### Stated task
Can you rewrite the listing below with "study" swapped for "survey" and everything else left unchanged? Leave the pictures out.

### Source records
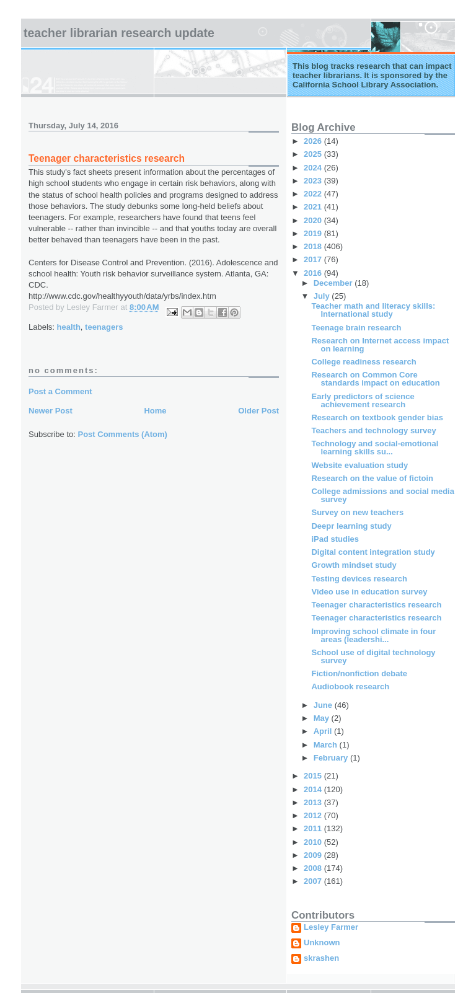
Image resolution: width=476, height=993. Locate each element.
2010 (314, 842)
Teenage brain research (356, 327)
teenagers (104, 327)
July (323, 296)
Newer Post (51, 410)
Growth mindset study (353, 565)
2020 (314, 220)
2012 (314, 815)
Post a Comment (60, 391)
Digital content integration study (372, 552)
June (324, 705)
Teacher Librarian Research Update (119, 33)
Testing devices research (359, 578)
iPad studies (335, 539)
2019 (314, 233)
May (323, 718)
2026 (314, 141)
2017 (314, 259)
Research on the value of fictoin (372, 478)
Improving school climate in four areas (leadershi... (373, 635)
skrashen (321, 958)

### Solved exercise
Image resolution: width=476, height=993. Locate each element.
2010 (314, 842)
Teenage brain research (356, 327)
teenagers (104, 327)
July (323, 296)
Newer Post (51, 410)
Growth mindset survey (353, 565)
2020 (314, 220)
2012 (314, 815)
Post a Comment (60, 391)
Digital content integration survey (372, 552)
June (324, 705)
Teacher Librarian Research Update (119, 33)
Testing devices research (359, 578)
iPad studies (335, 539)
2019 (314, 233)
May (323, 718)
2026 (314, 141)
2017 (314, 259)
Research on the value of fictoin (372, 478)
Improving school climate in four areas (leadershi... (373, 635)
skrashen (321, 958)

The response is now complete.